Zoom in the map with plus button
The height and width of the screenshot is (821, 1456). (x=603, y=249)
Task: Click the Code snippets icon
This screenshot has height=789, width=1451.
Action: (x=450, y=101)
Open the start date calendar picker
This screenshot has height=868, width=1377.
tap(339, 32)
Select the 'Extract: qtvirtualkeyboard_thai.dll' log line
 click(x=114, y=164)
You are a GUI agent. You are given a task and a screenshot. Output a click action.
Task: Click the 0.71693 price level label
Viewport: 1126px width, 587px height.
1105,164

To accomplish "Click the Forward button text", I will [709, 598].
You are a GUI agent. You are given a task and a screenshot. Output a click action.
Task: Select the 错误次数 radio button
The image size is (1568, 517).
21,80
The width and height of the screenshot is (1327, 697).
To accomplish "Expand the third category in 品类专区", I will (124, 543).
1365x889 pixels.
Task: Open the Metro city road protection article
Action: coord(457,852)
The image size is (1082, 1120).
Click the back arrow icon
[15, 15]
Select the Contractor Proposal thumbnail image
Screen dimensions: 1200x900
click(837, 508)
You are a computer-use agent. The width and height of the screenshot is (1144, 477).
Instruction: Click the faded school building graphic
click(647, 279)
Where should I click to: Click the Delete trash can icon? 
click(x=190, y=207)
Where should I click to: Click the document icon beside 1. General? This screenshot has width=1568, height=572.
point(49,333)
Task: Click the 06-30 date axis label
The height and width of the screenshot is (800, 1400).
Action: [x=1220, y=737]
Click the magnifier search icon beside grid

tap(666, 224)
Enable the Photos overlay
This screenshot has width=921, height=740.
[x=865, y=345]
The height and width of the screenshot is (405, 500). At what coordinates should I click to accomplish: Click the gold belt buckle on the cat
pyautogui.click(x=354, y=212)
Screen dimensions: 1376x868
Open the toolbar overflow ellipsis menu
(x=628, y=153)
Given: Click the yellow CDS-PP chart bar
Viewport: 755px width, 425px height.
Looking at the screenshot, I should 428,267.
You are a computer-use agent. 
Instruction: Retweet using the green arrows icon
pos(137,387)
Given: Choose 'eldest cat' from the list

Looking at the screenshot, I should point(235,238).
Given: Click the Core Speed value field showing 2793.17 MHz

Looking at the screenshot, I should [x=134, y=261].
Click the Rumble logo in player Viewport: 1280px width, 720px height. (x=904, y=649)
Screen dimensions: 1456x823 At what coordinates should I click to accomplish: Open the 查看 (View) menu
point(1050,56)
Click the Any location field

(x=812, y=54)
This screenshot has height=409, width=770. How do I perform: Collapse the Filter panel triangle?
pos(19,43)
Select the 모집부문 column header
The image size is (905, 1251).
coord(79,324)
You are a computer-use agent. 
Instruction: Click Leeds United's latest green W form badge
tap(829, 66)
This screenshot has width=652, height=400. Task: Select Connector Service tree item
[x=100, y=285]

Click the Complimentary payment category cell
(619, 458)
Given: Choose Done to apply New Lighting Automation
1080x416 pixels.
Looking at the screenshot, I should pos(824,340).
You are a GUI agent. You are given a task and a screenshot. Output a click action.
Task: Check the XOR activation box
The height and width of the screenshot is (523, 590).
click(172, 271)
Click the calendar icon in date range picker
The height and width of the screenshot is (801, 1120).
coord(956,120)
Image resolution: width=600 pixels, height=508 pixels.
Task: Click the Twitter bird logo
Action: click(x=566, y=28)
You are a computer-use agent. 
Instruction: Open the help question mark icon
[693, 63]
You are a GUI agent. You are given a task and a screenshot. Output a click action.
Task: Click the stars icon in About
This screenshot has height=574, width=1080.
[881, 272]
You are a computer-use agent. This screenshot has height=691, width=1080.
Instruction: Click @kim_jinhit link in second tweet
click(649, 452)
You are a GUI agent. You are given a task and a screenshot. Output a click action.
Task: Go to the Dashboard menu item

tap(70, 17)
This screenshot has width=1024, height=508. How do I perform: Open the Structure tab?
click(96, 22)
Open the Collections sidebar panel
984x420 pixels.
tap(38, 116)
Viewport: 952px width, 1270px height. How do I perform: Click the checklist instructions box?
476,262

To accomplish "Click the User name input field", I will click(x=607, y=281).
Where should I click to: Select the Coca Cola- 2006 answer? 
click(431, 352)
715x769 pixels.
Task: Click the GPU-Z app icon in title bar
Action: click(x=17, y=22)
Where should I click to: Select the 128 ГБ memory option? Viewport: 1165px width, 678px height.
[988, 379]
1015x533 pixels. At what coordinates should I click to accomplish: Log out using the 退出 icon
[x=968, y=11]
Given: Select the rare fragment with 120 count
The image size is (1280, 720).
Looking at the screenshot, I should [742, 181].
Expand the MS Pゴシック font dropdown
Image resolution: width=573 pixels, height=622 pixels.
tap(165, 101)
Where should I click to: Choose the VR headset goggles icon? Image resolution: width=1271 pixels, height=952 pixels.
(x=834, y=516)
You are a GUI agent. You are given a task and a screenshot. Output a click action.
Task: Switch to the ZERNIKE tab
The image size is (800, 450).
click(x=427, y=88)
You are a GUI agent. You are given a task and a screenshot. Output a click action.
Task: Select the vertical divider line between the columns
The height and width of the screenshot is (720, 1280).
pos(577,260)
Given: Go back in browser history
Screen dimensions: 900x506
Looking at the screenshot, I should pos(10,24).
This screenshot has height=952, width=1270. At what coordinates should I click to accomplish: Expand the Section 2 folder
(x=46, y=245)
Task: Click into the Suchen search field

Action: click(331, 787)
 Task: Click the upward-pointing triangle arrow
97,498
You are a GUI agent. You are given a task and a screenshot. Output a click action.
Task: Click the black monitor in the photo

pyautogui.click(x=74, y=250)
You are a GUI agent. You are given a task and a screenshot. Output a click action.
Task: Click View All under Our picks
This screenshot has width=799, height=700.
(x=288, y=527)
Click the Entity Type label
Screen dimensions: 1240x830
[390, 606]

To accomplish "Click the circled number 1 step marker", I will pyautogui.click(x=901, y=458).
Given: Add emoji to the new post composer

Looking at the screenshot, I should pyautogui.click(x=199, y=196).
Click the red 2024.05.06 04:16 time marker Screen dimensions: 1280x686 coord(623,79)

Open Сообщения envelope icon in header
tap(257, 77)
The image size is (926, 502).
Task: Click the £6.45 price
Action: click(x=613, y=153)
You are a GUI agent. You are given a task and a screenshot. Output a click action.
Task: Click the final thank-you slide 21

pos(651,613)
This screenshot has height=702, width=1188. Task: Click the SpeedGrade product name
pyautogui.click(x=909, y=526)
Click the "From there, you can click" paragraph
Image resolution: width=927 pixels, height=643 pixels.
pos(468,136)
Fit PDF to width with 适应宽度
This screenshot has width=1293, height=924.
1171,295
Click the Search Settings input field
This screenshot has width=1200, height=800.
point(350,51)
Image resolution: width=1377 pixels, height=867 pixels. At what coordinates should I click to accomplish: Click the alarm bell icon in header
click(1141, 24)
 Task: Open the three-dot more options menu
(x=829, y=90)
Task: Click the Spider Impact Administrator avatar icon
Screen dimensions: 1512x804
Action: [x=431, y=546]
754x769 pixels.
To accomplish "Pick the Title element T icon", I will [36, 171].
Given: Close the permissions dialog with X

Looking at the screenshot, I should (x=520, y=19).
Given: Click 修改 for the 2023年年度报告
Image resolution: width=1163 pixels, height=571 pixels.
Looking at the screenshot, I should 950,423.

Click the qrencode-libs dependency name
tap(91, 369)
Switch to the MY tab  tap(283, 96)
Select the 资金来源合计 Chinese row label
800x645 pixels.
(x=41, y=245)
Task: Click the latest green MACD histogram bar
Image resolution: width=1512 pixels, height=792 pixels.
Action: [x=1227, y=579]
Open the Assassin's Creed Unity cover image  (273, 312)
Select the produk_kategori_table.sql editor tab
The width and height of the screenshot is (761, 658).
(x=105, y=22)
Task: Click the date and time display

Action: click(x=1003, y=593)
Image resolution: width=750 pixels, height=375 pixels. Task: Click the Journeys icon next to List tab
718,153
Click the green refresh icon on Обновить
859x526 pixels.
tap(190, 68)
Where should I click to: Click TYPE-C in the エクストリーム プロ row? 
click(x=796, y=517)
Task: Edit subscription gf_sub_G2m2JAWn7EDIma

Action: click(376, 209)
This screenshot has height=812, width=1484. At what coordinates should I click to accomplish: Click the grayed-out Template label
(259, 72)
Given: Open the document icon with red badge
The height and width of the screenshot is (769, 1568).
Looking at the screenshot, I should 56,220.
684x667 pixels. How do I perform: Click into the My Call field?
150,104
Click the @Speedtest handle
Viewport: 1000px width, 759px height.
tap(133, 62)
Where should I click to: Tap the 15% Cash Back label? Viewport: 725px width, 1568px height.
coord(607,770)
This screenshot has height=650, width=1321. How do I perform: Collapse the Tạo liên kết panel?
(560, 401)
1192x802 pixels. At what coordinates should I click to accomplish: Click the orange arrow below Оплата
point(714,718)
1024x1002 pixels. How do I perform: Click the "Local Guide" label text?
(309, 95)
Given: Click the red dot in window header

──────────────────────────────

*TASK PROMPT*
The word "input" may turn up on some lines of these records; say how many, with no other words.

*RESULT BELOW*
2